### How to complete this task
Track down each line below containing the string "agent" and copy it.
··· Dataset ···
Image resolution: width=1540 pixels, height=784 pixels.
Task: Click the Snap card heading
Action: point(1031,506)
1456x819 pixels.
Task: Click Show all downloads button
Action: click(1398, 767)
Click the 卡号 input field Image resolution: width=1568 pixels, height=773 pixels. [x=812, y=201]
···
··· Dataset ···
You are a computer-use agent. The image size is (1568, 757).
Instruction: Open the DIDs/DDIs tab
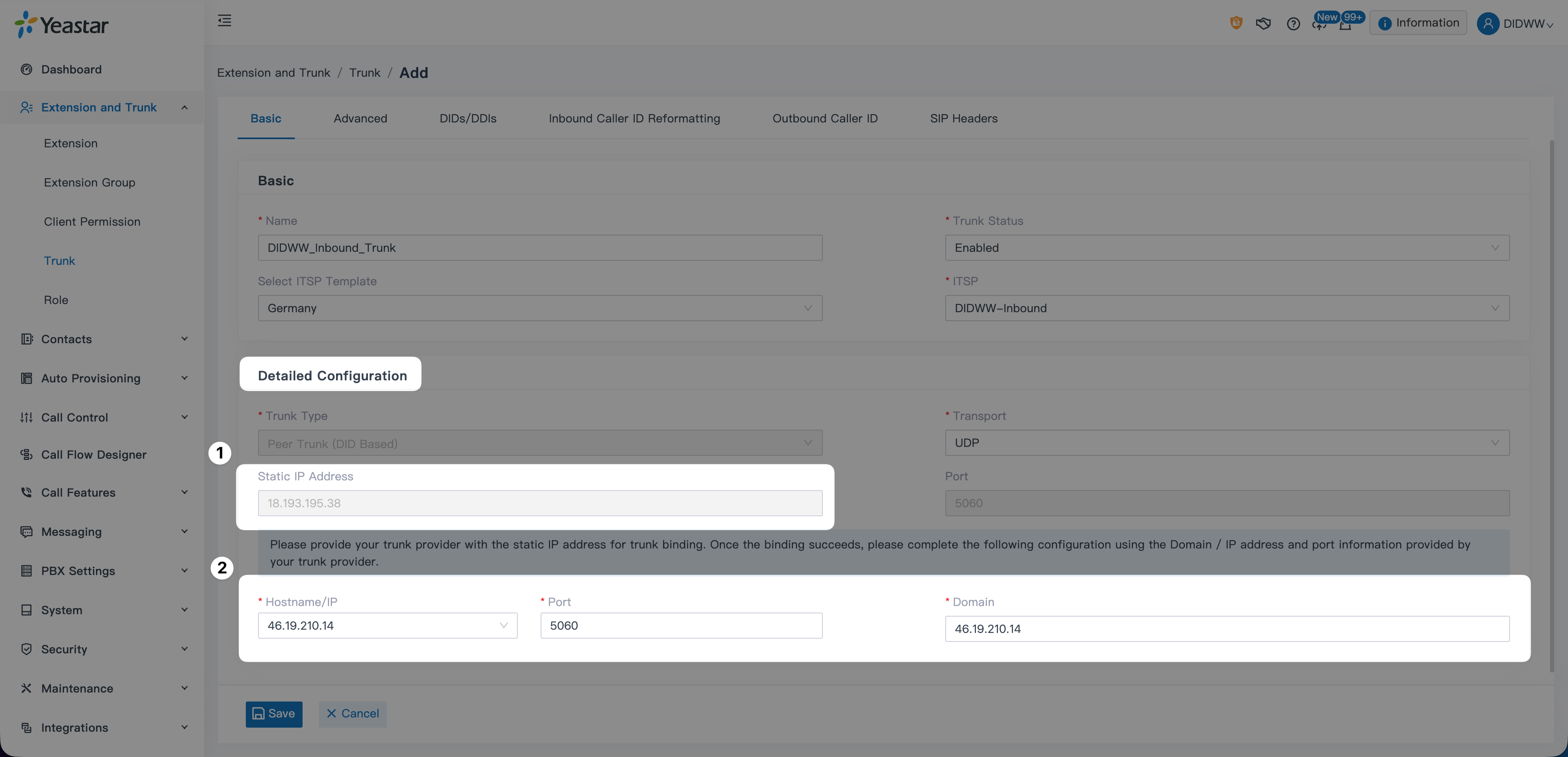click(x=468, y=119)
···
··· Dataset ···
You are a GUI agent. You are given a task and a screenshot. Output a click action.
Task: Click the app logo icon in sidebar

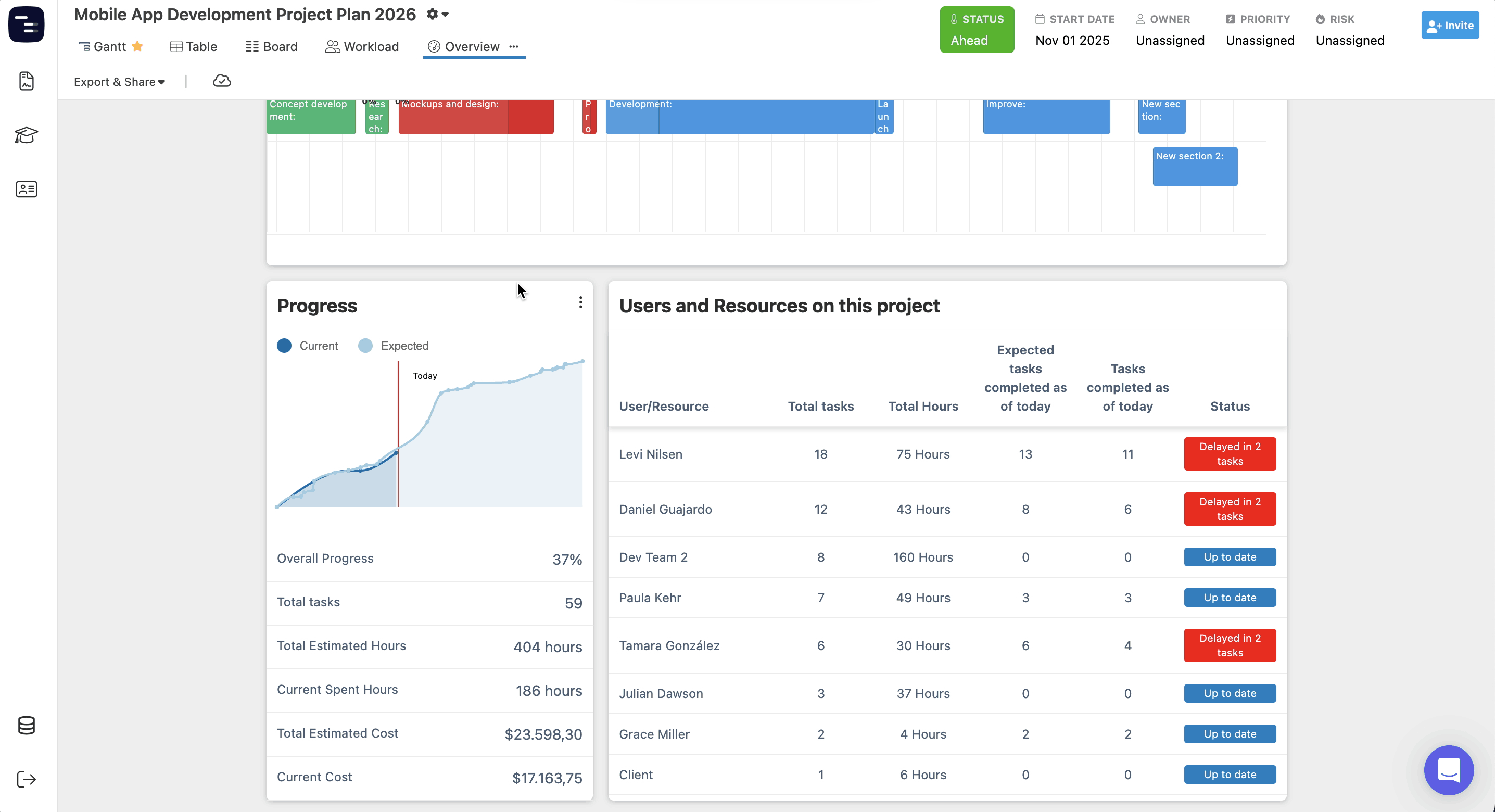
···
### The answer
You are a computer-use agent. The image size is (1568, 757).
You are a GUI agent. You are given a task and a screenshot. Output a click action.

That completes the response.